If Shanghai was a friend of mine, I will describe her as confidently cool without being obnoxious. Shanghai knows she’s stunning, but she’s got a lot more substance that goes beyond her exterior beauty. Located on the central coast of China, Shanghai is the country’s largest city, a financial hub and has possibly one of the most impressive skylines I have seen so far.
After spending just under a week in Beijing, scouring through hutongs and trekking up the Great Wall of China, we headed to Shanghai for five days. To ensure we didn’t waste any time, we took a taxi from the airport to our apartment.
An important tip: When taking public transport or asking for directions, make sure you have the address written in the local language. Majority of addresses don’t have a literal English translation.
We wanted to stay centrally and close to the Bund. When looking for accommodation in this area, most of the hotels were big luxury brands or bottom of the barrel, so we chose a studio apartment off Airbnb, a block away from the Bund and what an excellent decision that was! The location, the host, the views, the transport links were all perfect for our short stay.
One of the first places on our to-do lists was Shanghai Disneyland. Getting there was super easy because of the incredible Shanghai subway system, that has a dedicated Disneyland stop. We went there during one of the busiest periods (National Holiday Week in October), yet the experience was outstanding. This was my third time at Disneyland (first in Shanghai) and I love how it really makes you feel like a kid. We darted around the place, going from one ride to another and even watched a short theatre production of the movie Frozen, all in Chinese! Music and joy is not confined by any language!
In the next few days we made sure we ticked off as many places we could in this incredible city, with food being the highlight! We measured the length of Science and Technology Fake Market, buying everything we could get our hands on. The best thing was, we weren’t alone. We noticed that when Chinese population goes out shopping, they don’t do it in halves. They come in empty handed, start their shopping expedition with a purchase of a suitcase and then concentrate on filling it up.
“Usually when we are overseas and want to ensure that we are on the right track for the airport, usually people carrying suitcases on the same carriage is a good sign. Please note, this rationale does not apply in China. There is always at least an average of five people carrying suitcases irrespective of what subways you’re on. I’m guessing they love shopping?!”
Shanghai has the most colourful skyline I have seen. Looking across the Bund towards the Pearl Tower, it really looks like you’re staring at a skyline created for a video-game. The best (and the cheapest) place to admire the skyline is from is from the roof terrace of The Captain Hostel at a bar called The Captain. The bar is fairly basic, but it comes with a money-can’t-buy view of the Shanghai skyline.
In addition to shopping and sightseeing, food and drinks were definitely on top of our list and here are a few gems to consider when in Shanghai:
- Baiju. It is like Chinese schnapps with an average of 52% alcohol, but we couldn’t find anything under 70%. We just bought it from a corner shop and walked around sipping on it, classy!

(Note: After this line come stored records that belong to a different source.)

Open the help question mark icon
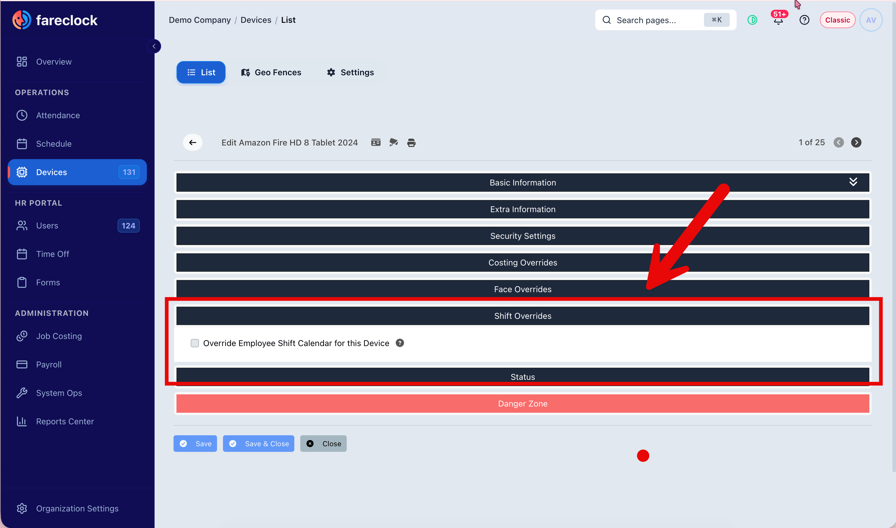 click(804, 20)
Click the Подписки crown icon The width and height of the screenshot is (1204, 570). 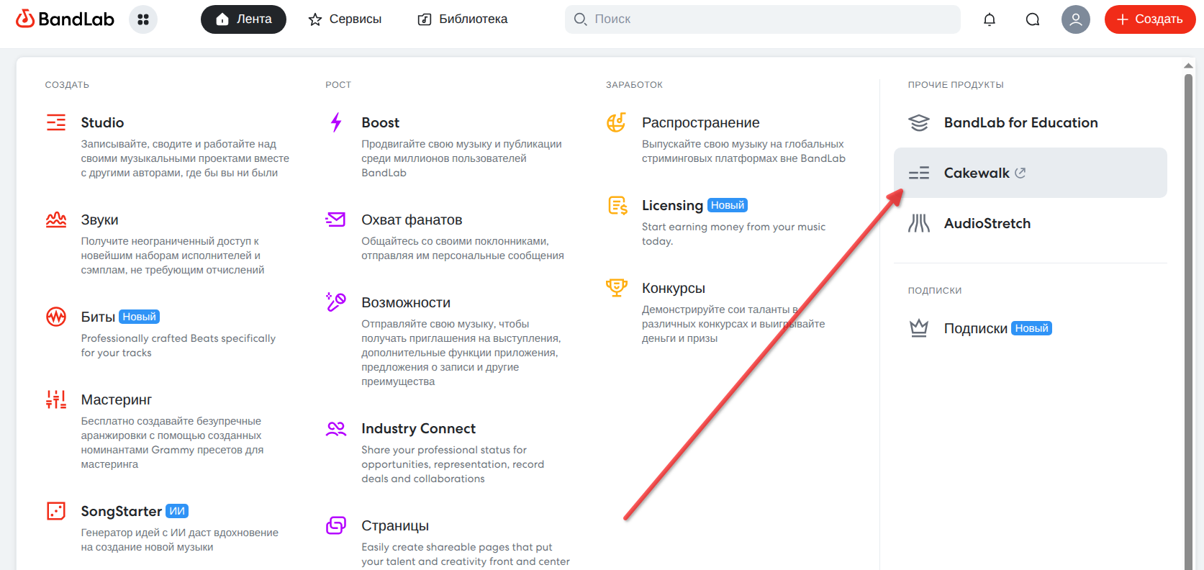click(x=919, y=328)
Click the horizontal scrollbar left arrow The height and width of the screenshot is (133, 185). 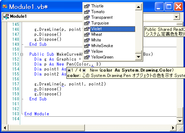point(5,128)
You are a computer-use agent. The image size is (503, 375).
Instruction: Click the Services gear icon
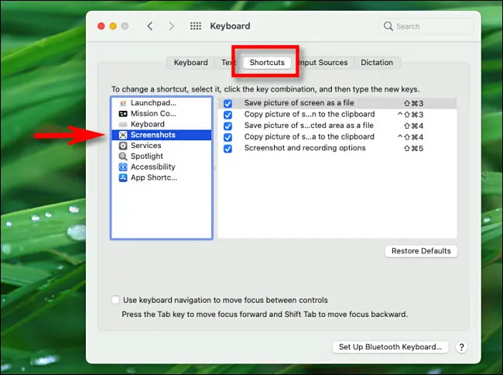coord(123,146)

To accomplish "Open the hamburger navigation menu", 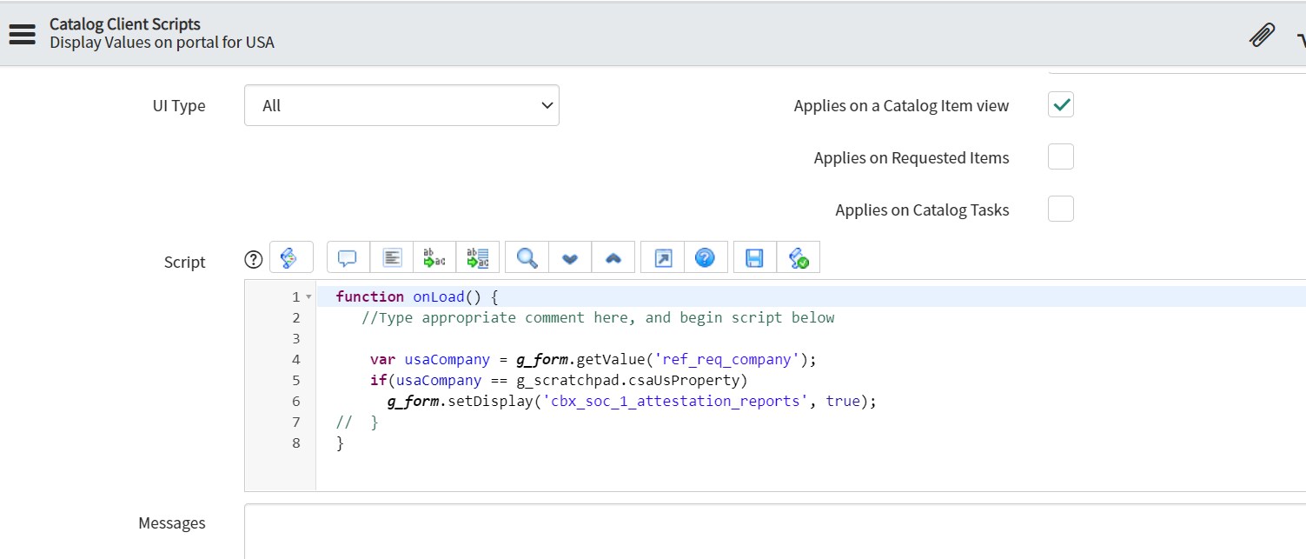I will [x=22, y=34].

- Beer at Tianzifang Market. The beer selection is fairly normal with a range of local and imported beers, but it’s the trendy markets where you must spend some time people-watching.
- Jianbing for breakfast. It is the most popular street breakfast in China. The combination of sweet and salty flavours, wrapped in a savoury crispy crepe, it is a perfect way to start a day.
- Hand-pulled noodles from a road-side stall. You haven’t had noodles until you’ve had these fried pulled noodles served with freshly cooked broth.
- Fried Dumplings from Yang’s Fried Dumplings. They are large, crisp and fluffy, filled with hot broth that’s intense in flavour. Possibly the best fried dumplings I’ve ever had, anywhere!
Overall, China surpassed all my expectations and busted all my preconceived notions and ignorance about this great nation. I can’t wait to go back and explore the countryside.
Have you been to mainland China? If yes, what did you think of it? Would love to hear all about it.